The voice was a pleasant one, speaking with only the slightest of accents. Grimes turned his head, stared at an elderly native man with wrinkled skin, with protuberant horns over his crimson eyes, dressed in a sort of scarlet sarong on the material of which, in gold, the motif of copulatory deities was repeated over and over. In one hand this individual held a lantern, with pressurized gas hissing incandescently in a mantel, in the other a wooden tray. He set the tray down on a low table beside the wide bed, hung the lantern from a hook protruding from the drapery covered wall.
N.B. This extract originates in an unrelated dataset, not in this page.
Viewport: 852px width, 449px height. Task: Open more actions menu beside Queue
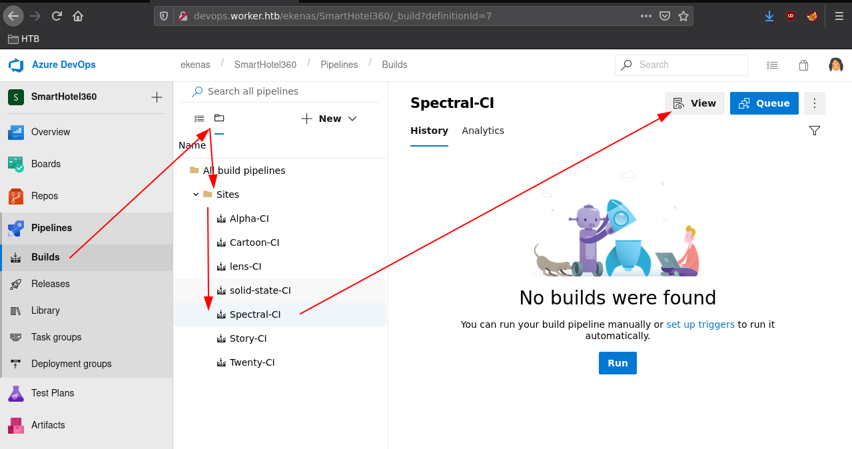click(815, 103)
Grimes turned over, then back again.

“Where is Tamara?” he demanded. “Where is my . . . companion?”

“Do not concern yourself, Captain Grimes. She was taken to her own . . . chamber. At this moment her hand-maidens will be awakening her, as I am awakening you. It is the custom of your people, I believe, to start the day with a cup of tea . . .” A very prosaic looking metal teapot was poised over an earthenware mug; the steam from the dark amber fluid issuing from the spout was fragrant and on any of Man’s worlds would not have been exotic. “Sugar, Captain? Milk?”

It was real tea all right. Grimes sipped the hot fluid gratefully.